Spanish bisons

Bisons back in Spain

June 6th, 2010

Seven wild European bison (bisonte in Spanish) have been released into a 20 hectare enclosure in Palencia as part of a long-term plan to possibly reintroduce the animal to the Iberian Peninsula after an absence of 900 years. Bisons were once common in the deciduous and pine forests of northern Spain as is shown by the wonderful cave paintings of Altamira, and they probably survived in Navarra until the 12th century when they were hunted to extinction. It is also speculated that bison undertook winter migrations from the north to the south of Spain, and that the ancient transhumance sheep paths followed these routes, though other studies suggest the bison was only ever present in the north (here).

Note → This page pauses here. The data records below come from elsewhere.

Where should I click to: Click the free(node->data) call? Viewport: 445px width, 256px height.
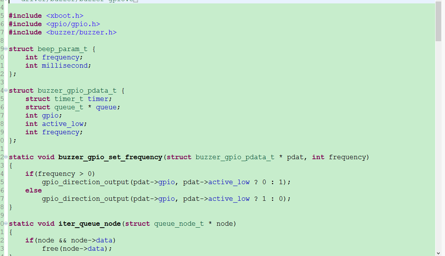pos(77,249)
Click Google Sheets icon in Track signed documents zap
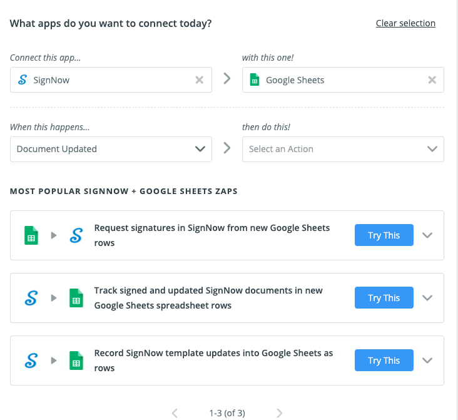Screen dimensions: 458x420 (76, 298)
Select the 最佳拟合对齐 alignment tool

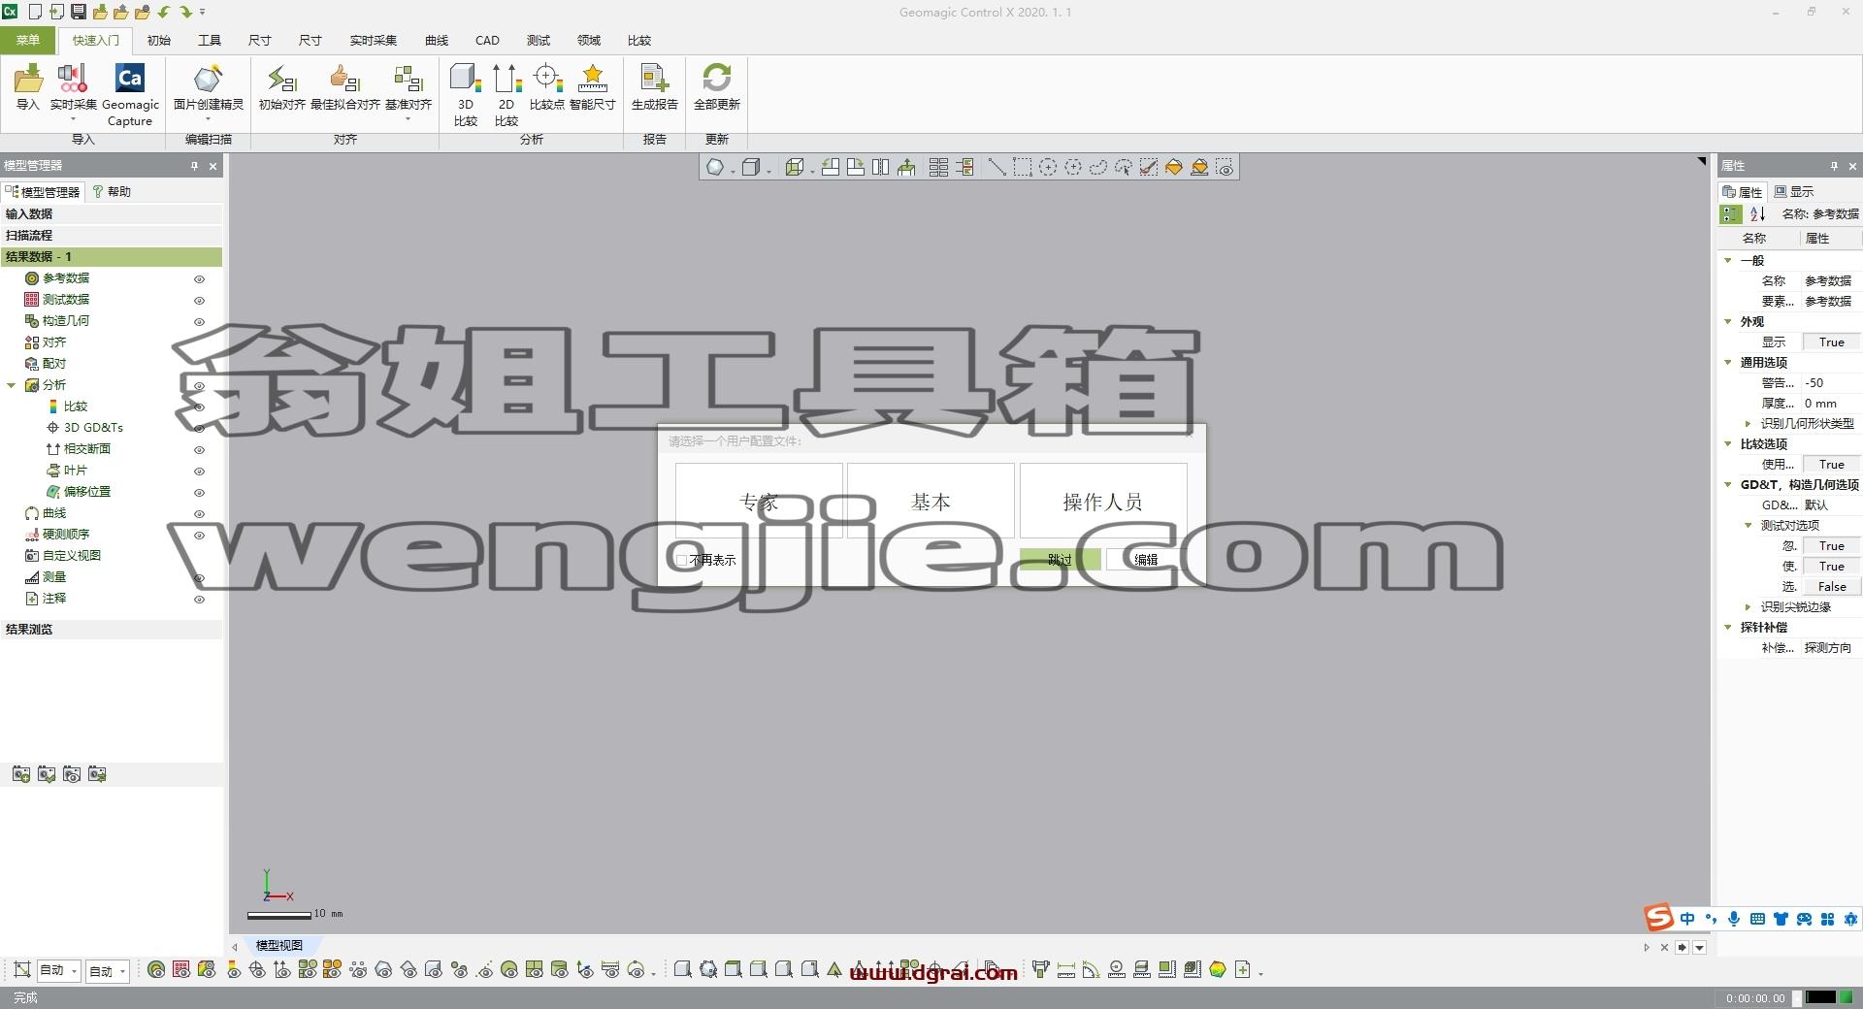pyautogui.click(x=344, y=87)
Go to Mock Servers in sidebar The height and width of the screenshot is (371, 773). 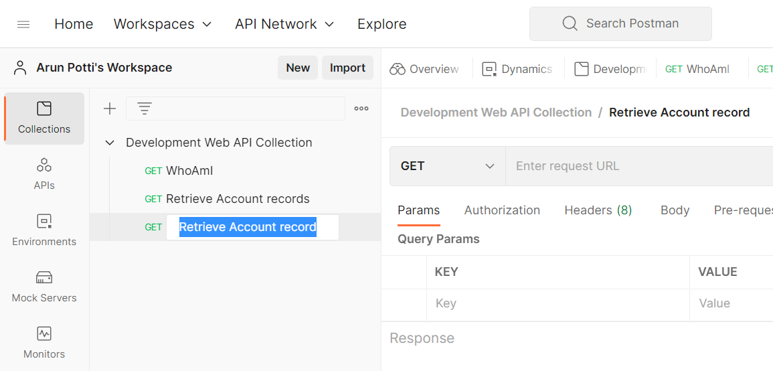tap(44, 287)
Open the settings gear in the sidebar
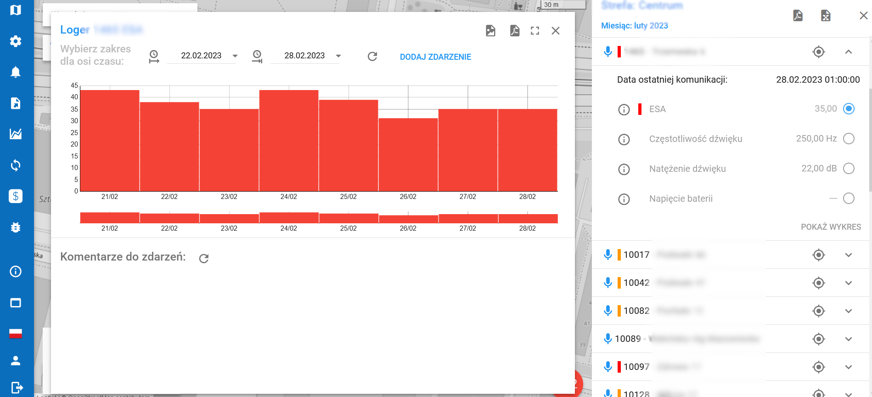872x397 pixels. [x=16, y=41]
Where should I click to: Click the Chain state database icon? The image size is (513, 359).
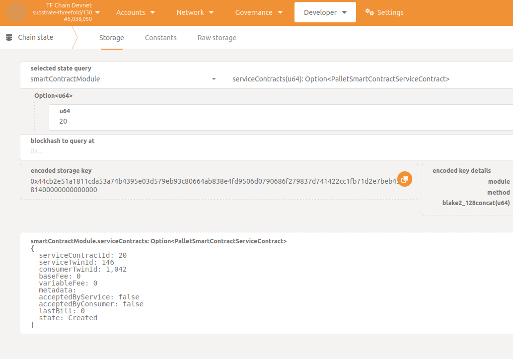[x=9, y=38]
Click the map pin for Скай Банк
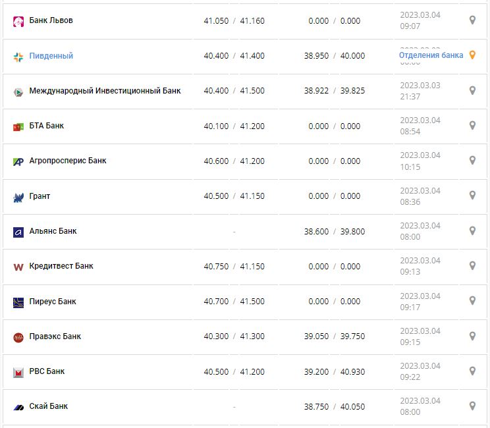 point(472,406)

The five females and two males brought from Poland do not yet form part of a real reintroduction project, but rather a captive breeding programme under the auspices of the World Conservation Union partly with the idea of stimulating the local economy through tourism in a depressed region. Bison watching, hunting, meat and their role in reducing the risk of forest fires by eating undergrowth have all been cited as possible beniefts. According to Fernando Morán, the vet in charge of the project, the WCU  has chosen Spain because of the large areas of uninhabited land in comparison with other European countries. Some 3,000 European bison survive in semi-wild conditions in Poland and other Eastern European countries, where they are discouraged from migrating by artificial feeding. Numbers are kept down by selective culling. Wolves, which are present in Palencia, seem only occasionally take them.

As head of the Spanish state, King Juan Carlos did his bit for European bison conservation when he legally shot a bison in Poland in 2004.